Believing Women in Islam, also discusses the political aspect of utilizing the Quran in the previous centuries to establish stability and rule over regions by different rulers, and how the Shariah and tafsir has been made in a patriarchal society. While you may see I’m using the word “patriarchy” a lot, this shouldn’t be confused with misandry, as the aim of the book is to find a liberatory reading for both genders.
One misconception many people have is to assume that patriarchy only affects women – it doesn’t. men, women, children, all are affected by it, and while one gender has benefitted immensely with perks afforded by using “man” as a normative for many aspects of our life, this doesn’t mean that there aren’t downsides to it as well.
Similarly, what Dr. Barlas writes in Believing Women in Islam, may sound uncomfortable, heretical or even sacrilegious for many readers. But throughout the book she urges us all to keep in mind God’s self disclosure, His Tawhid, His Oneness, and to use it as a litmus test for anything preached about religion. When we accept and understand that God is One, God is Just, God doesn’t promote violence or zulm on anyone, than her arguments not only make sense, but they sound simplistically profound.
If anything, after reading Believing Women in Islam, my desire to read the Quran with translation, and engage with it epistemologically, theologically, and spiritually has only been further strengthened and renewed. Reading this book hasn’t weakened my faith or love for the Prophet PBUH, if anything it has shown me a new horizon – that actually isn’t new and has been emphasized by the Quran countless times to use our faculties to understand the Message of Allah, and find the best meaning from it.
While Belieiving Women in Islam, does touch upon a few controversial topics like the Ayat 4:34, Hijab and the Veil, father rule, and more, I did wish she would touch upon more ayats and topics. Nevertheless, Believing Women in Islam left me with the realization that despite the Quran being near to me, waiting to be opened and understanding its message I still don’t engage with it, and sit in frustration when I see the Quran being used to cage and further oppress women, wrongfully.
I can’t wait to read more books by Dr. Asma Barlas, if she comes out with them, and to read more works by female theologians like The Sublime Quran by Laaleh Bakhtiar, The veil and the Male Elite by Fatema Mernissi, Quran and Women by Amina Wadud and more.
A few days ago, I took part in an online meeting where we got to hear Dr. Asma Barlas speak live and answer our questions, the lovely host: Sofia, uploaded the entire conversation on YouTube, so if you’re interested in knowing more about the book and hear it from the author herself, then click here.
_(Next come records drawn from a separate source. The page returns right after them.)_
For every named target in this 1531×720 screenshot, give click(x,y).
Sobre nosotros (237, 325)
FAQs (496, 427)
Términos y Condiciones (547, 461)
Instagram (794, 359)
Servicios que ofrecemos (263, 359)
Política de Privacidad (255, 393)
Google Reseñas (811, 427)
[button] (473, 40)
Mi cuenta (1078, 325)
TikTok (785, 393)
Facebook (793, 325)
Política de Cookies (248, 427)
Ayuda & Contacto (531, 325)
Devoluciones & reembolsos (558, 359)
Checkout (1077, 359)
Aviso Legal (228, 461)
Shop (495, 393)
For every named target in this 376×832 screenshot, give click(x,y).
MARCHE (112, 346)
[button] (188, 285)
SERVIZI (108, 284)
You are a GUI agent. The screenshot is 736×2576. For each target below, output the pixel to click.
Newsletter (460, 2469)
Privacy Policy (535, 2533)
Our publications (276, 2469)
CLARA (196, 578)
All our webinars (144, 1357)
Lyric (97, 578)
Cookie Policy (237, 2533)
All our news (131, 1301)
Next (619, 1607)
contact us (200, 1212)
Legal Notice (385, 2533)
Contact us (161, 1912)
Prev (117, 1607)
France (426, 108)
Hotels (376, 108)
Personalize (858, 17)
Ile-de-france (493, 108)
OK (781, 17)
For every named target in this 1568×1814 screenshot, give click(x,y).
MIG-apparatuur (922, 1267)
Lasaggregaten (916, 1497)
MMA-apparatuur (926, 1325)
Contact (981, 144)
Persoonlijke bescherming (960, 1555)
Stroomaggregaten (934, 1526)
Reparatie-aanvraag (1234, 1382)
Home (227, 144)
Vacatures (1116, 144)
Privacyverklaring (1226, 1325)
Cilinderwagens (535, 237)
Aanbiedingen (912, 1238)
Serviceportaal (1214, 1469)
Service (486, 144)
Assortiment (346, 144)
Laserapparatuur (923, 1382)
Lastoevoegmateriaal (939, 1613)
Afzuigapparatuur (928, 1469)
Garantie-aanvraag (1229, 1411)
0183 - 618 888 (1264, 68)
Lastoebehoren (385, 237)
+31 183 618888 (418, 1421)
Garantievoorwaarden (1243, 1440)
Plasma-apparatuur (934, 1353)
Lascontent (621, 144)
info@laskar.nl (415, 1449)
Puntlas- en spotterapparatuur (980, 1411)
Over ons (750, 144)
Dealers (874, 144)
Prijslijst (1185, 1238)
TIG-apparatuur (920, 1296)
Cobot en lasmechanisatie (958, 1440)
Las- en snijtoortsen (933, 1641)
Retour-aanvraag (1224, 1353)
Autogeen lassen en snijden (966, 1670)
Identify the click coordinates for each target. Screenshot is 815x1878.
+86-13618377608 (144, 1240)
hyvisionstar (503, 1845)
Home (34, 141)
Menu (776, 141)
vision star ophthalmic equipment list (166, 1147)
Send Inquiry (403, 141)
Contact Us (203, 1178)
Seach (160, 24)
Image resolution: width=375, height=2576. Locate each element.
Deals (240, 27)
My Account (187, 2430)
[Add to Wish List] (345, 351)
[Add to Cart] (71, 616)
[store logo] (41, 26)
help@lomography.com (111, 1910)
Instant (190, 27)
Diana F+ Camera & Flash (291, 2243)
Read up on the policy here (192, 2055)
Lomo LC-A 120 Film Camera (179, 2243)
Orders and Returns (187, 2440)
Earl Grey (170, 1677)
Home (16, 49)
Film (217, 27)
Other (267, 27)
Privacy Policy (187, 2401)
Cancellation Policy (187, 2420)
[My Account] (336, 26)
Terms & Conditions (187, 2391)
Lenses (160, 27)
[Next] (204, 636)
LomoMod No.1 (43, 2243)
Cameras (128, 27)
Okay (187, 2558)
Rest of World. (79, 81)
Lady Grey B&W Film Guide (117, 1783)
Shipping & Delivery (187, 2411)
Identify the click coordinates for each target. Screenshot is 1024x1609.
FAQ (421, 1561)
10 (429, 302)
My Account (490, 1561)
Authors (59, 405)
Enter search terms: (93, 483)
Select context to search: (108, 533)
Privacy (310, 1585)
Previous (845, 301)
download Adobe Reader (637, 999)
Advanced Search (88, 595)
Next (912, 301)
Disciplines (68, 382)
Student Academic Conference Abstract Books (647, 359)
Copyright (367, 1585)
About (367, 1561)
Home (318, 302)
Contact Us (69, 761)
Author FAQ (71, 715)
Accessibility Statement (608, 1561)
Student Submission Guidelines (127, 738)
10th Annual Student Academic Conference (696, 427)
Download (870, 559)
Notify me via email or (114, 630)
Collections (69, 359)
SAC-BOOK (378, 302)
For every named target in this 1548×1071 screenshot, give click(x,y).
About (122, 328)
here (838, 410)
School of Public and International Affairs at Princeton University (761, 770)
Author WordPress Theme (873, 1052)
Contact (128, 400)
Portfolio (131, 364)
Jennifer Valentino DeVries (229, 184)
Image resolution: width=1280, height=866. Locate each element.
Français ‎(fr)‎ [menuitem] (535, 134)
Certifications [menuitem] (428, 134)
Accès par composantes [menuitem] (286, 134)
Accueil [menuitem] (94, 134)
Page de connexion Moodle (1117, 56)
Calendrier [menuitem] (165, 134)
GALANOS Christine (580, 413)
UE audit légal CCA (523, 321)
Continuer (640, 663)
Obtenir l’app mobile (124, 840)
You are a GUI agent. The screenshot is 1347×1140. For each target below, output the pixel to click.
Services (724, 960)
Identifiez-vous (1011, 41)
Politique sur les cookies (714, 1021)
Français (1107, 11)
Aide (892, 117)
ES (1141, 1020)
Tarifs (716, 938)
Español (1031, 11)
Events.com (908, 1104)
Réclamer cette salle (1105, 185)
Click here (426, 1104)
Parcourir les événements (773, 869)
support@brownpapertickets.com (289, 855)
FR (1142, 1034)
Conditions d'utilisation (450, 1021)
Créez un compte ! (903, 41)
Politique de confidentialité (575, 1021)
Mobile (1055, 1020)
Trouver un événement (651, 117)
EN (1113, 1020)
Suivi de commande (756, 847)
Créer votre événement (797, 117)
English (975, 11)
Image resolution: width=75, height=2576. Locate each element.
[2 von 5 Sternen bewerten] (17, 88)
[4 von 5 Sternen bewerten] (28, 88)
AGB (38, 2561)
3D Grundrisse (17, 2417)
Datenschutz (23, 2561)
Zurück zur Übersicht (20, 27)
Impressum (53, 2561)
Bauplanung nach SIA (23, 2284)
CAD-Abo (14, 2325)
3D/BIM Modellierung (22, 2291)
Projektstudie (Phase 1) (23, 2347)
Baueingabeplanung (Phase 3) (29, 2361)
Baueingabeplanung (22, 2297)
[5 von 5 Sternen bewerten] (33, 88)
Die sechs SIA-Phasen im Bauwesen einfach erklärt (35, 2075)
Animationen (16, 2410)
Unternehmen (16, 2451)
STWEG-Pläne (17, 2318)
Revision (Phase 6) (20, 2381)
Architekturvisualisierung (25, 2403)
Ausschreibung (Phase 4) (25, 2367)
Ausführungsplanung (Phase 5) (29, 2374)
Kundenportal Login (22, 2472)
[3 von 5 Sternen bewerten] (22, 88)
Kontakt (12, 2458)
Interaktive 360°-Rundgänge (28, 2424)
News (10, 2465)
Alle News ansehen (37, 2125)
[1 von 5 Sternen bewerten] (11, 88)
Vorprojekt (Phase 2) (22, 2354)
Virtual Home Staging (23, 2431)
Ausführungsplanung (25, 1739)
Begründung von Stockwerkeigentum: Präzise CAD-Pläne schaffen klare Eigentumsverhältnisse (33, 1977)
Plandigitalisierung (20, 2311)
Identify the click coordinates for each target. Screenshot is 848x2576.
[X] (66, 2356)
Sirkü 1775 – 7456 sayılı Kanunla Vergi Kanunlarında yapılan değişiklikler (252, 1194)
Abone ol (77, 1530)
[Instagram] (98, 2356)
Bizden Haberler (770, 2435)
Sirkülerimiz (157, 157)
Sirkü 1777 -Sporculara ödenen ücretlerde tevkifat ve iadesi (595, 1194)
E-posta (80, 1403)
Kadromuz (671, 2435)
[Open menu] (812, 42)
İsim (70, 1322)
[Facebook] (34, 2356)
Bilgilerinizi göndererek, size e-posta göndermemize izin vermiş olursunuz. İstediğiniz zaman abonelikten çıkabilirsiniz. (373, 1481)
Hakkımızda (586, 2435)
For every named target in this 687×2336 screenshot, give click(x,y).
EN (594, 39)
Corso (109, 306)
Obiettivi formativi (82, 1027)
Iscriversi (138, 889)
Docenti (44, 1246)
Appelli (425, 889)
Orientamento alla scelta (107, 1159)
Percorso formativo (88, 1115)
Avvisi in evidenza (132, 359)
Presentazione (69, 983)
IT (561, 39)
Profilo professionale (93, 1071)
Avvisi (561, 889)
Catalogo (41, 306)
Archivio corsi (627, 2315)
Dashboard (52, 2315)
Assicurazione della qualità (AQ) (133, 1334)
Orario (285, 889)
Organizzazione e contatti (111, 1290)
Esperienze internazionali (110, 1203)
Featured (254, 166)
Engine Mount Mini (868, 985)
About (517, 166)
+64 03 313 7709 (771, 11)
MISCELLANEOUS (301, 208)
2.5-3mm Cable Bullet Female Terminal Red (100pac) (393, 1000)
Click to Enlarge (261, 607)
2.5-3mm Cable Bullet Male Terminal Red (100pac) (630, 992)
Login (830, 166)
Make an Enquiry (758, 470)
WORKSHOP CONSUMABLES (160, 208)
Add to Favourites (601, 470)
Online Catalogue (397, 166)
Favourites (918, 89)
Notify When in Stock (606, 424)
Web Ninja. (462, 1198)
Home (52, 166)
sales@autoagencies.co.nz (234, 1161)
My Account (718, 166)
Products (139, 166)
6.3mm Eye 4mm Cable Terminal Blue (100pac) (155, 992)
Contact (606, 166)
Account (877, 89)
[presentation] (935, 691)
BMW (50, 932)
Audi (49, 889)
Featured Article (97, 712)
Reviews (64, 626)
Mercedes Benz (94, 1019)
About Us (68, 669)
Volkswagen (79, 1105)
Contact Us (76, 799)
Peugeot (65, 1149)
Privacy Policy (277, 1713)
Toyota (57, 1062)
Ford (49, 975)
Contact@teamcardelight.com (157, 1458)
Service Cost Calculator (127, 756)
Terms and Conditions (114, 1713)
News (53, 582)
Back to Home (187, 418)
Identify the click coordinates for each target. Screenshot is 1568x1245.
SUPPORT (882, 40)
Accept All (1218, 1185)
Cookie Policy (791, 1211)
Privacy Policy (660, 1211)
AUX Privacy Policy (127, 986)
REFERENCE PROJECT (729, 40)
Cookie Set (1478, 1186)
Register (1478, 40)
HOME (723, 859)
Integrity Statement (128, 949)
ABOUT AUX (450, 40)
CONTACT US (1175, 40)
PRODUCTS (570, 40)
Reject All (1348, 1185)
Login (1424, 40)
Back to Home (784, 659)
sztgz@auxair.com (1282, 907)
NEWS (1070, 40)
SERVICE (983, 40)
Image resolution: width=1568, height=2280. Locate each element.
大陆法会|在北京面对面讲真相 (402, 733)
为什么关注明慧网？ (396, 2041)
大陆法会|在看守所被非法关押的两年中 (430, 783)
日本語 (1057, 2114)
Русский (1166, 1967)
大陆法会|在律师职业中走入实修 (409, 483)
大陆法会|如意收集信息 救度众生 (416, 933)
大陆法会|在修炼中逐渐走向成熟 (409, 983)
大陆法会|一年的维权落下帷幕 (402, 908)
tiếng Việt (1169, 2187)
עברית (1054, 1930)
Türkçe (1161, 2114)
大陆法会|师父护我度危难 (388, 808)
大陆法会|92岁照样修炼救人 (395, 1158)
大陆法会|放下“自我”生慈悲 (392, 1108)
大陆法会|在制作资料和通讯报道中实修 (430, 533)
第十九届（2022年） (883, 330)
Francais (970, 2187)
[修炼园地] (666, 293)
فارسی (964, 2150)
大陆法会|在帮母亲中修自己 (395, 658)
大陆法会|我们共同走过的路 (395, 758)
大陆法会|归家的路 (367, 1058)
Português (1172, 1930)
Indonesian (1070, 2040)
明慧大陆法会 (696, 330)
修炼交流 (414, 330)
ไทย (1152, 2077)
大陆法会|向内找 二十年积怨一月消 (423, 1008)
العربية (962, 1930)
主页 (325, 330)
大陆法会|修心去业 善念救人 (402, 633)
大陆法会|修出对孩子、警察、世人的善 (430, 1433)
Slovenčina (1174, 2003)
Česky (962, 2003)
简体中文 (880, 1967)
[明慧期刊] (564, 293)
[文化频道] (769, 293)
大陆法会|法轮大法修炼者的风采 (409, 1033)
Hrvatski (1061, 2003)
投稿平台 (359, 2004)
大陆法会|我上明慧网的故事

May Allah guide us all to find the right path and the right faculties to understand His Message, and may we never stray for what He commands. Ameen.
Onto the basics:
- Rating: 5.0/5.0
- Favourite Quote: “… my objective in writing this book was to recover the scriptural basis of sexual equality in Islam and thereby to defend Islam against the claim, made by both Muslim conservatives and feminists, that it is a religious patriarchy that professes models of hierarchical relationships and sexual inequality”
- Reading Level: extremely academically dense. This is not an easy read at all.
- Should You Read It: If you’re interested in reading the Quran and understanding the egalitarian message, then definitely. This is a very articulate and well researched book.
- Would I Read It Again: Of course!!